Dose-response curves for α-l-fucosidase response induced by the xyloglucan oligomers XXLGoL (a), XXFGol (b), and XXXGol (d), the trisaccharide methyl α-l-Fuc-(1→2)-β-d-Gal(1→2)-β-d-Xyl (e), and the polymer (f). R. fruticosus protoplasts (2 × 10⁶) in 25 mL of buffer were incubated for 15 min in the presence of inducer up to 100 nm. Each curve was obtained by least-squares regression of data from three to four replications carried out from three independent inducer sets. R is reported as the rate of α-l-fucosidase activity of treated over control protoplasts.

Figure 3

Time course for α-l-fucosidase activation in R. fruticosus protoplasts challenged with the sugar inducers XXLGol (a), XXFGol (b), and XXXGol (d) and the trisaccharide methyl α-1-Fuc-(1→2)-β-d-Gal-(1→2)-β-d-Xyl (e). Protoplasts (2 × 10⁶) in 25 mL of buffer were challenged with inducer used at the optimal concentration (0.1 nm XXXGol, 1 nm XXFGol, 5 nm XXLGol, and 10 nm trisaccharide).

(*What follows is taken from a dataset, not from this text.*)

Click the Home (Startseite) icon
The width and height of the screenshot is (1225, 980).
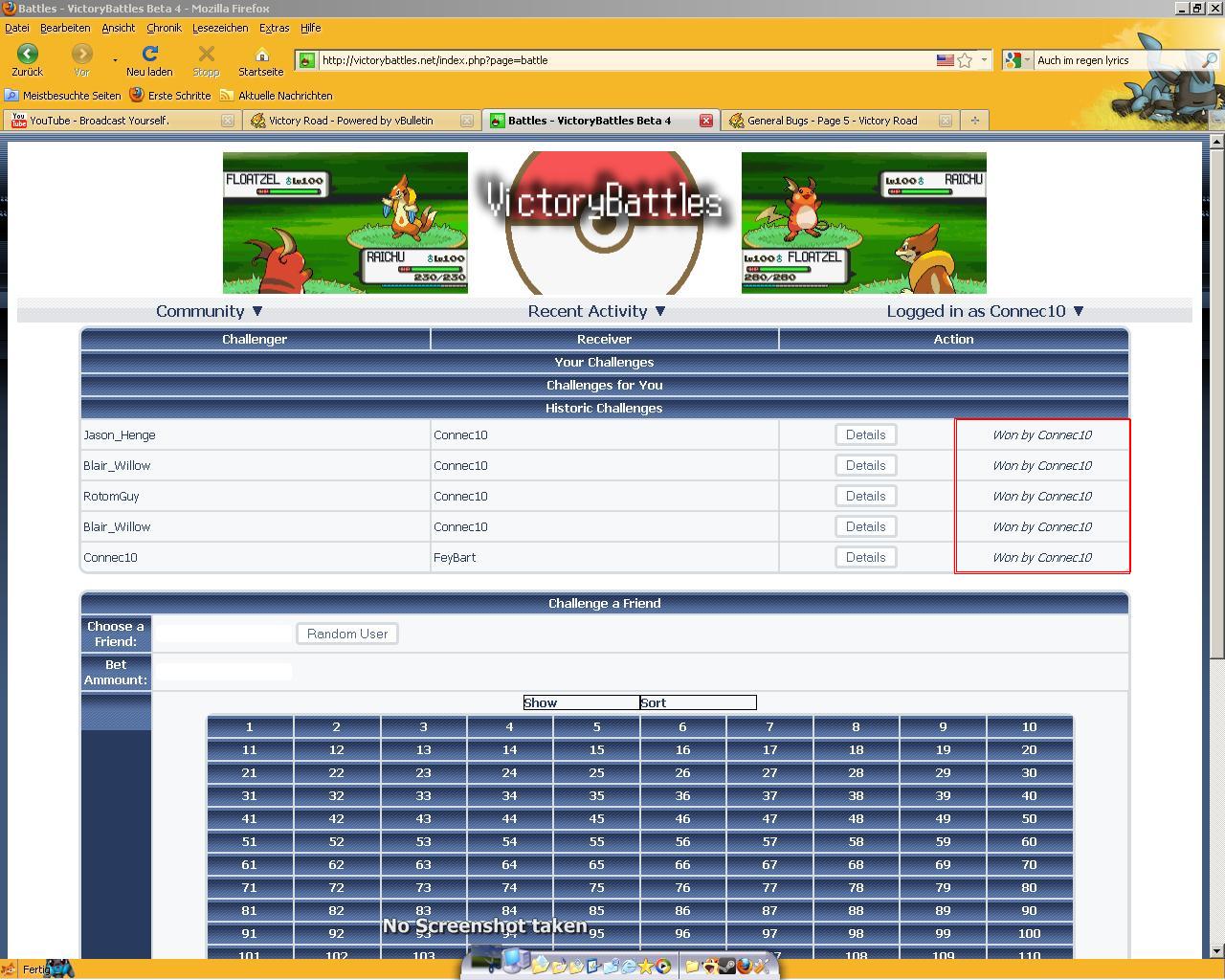coord(261,55)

Each curve was obtained by least-squares regression of data from three to four replications carried out from three independent inducer sets. R is reported as the rate of α-l-fucosidase activity of treated over control protoplasts. Control sets were run without addition of 2,4-D or oligosaccharides.

Figure 4

Effects of XXLGol (a), XXFGol (b), and XXXGol (d) and the trisaccharide methyl α-l-Fuc(1→2)-β-d-Gal(1→2)-β-d-Xyl (e) on 2,4-D-stimulated α-l-fucosidase in R. fruticosus protoplasts. The results are expressed as the R value in A and B and as the mean percentage of activation (inhibition) of 2,4-D-stimulated response in C. Protoplasts (2 × 10⁶) in 25 mL of buffer were incubated for 15 min with sugar inducer up to 100 nm in the presence of 10 nm 2,4-D. Each curve was obtained by least-squares regression of data from three to four replications carried out from three independent inducer sets. The induced response given as R is reported as the rate of α-l-fucosidase activity of treated protoplasts over controls. The mean percentage of activation (inhibition) is calculated as R_{(2,4-D + oligosaccharide)} − (R_[2,4-D])/(R_[2,4-D]) − R_(control) × 100, where R_{(2,4-D + oligosaccharide)} and R_(2,4-D) are R values in protoplasts incubated with sugar inducer and 2,4-D and with 2,4-D, respectively, and R_(control) is the R value in protoplasts suspended in buffer without the addition of 2,4-D or oligosaccharides.

Figure 5

Effects of XXLGol (a), XXFGol (b), XXXGol (d) and the trisaccharide methyl α-l-Fuc-(1→2)-β-d-Gal-(1→2)-β-d-Xyl (e) on GA₃-stimulated α-l-fucosidase in R. fruticosus protoplasts. The results are expressed as the R value in A and B and as the mean percentage of activation of GA₃-stimulated response in C. Protoplasts (2 × 10⁶) in 25 mL of buffer were incubated for 15 min with sugar up to 100 nm in the presence of 10 nm GA₃. Each curve was obtained by least-squares regression of data from three to four replications carried out from three independent inducer sets. R is reported as the rate of α-1-fucosidase activity of treated protoplasts over controls. The mean percentage of activation is calculated as = R_{(GA3 + oligosaccharide)} − (R_[GA3])/(R_[GA3]) − R_(control) × 100, where R_{(GA3 + oligosaccharide)} and R_(GA3) are R values in protoplasts incubated with sugar and GA₃ and with GA₃, respectively, and R_(control) is the R value in protoplasts suspended in buffer without the addition of 2,4-D or oligosaccharides.